In the records below, find the line containing "This screenshot has width=536, height=467." and retype it and every line after it exactly, adding nothing.

::: STORED DATA

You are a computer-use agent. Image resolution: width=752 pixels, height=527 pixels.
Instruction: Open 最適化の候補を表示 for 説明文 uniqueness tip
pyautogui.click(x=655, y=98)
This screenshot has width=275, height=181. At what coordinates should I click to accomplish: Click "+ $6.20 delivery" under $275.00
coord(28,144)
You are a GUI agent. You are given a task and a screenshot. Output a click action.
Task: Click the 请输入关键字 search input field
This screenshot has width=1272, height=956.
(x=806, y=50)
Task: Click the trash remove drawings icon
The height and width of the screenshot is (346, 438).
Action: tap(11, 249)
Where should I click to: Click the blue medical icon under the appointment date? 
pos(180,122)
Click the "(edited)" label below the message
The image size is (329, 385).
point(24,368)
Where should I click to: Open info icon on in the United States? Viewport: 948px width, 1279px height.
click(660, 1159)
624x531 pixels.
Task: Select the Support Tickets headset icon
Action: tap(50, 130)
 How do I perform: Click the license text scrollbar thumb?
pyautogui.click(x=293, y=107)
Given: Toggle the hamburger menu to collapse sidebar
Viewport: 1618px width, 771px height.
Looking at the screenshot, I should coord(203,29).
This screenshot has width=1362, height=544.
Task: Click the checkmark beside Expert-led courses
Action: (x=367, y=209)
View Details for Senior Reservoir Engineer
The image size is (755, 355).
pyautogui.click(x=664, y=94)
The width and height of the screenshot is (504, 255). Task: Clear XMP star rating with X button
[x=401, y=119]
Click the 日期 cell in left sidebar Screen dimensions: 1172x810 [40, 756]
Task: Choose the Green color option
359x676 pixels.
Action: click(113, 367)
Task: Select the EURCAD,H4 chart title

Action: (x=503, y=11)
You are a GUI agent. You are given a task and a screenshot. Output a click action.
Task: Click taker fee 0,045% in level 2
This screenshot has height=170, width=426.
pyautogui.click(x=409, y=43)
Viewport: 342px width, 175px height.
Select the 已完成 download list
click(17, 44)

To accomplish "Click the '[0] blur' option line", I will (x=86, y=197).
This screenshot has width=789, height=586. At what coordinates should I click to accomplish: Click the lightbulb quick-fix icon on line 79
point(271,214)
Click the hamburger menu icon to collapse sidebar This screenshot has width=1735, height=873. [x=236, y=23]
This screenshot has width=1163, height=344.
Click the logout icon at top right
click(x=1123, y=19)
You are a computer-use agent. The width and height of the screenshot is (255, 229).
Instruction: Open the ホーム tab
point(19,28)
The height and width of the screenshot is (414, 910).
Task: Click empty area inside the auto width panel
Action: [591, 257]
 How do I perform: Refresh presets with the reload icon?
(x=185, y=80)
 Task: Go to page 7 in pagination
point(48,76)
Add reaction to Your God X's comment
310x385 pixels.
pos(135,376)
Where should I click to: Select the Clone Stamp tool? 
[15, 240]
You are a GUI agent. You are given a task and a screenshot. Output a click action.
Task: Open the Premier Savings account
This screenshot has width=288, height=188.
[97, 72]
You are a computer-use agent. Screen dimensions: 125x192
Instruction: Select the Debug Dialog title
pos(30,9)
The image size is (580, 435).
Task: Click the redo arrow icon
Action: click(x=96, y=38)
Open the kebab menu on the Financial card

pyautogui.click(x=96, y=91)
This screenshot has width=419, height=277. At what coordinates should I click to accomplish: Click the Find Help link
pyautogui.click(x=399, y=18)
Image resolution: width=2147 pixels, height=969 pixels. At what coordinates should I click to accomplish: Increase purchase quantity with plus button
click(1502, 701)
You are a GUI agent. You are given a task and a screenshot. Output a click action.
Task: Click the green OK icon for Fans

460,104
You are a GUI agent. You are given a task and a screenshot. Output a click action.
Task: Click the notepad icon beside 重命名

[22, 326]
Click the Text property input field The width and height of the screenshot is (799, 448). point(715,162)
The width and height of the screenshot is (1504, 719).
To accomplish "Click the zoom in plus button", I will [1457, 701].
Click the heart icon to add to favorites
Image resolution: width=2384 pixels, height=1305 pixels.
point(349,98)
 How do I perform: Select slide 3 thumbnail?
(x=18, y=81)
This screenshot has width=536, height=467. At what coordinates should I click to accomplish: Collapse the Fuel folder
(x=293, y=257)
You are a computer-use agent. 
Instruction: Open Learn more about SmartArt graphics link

::::::

RESPONSE TO THE EXERCISE:
This screenshot has width=536, height=467. At what coordinates should I click to accomplish: Collapse the Fuel folder
(x=293, y=257)
You are a computer-use agent. 
Instruction: Open Learn more about SmartArt graphics link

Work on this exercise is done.